• _ABOUT THIS EXERCISE_:
Give the count of lines in the records that contain the string "Open", and write nothing but that number.

• _STUDY MATERIAL_:

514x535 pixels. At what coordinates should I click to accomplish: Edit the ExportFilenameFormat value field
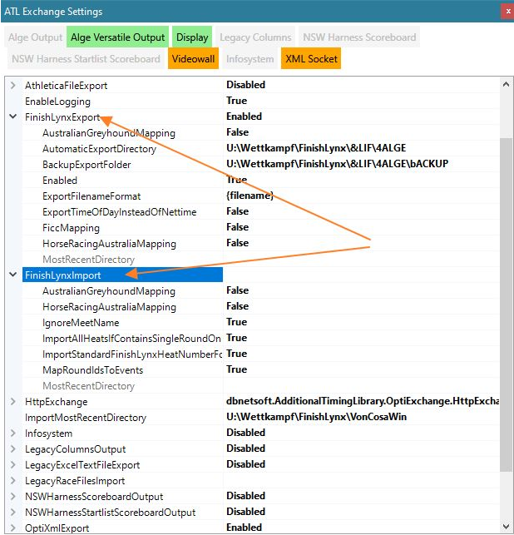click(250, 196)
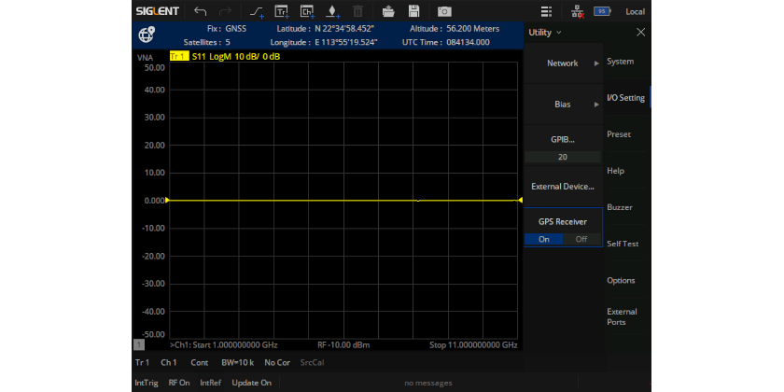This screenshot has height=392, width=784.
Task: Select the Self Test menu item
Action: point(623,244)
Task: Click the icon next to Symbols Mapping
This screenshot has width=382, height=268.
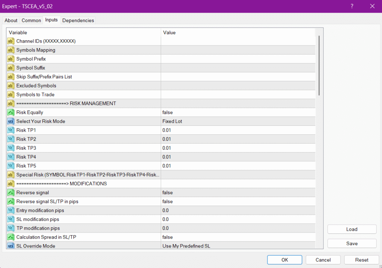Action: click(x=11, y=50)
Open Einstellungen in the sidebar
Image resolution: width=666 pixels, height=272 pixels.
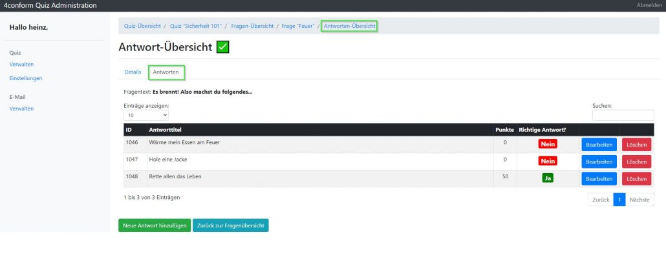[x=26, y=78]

--

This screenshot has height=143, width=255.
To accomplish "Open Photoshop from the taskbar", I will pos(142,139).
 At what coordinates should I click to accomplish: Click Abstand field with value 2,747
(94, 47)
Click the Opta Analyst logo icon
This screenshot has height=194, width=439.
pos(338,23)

---

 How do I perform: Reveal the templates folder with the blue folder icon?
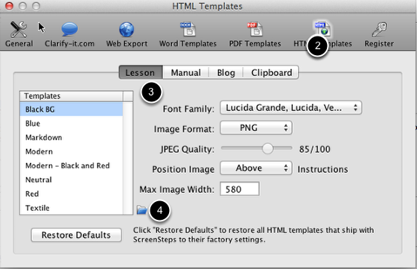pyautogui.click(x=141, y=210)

• _COMPLETED EXERCISE_:
2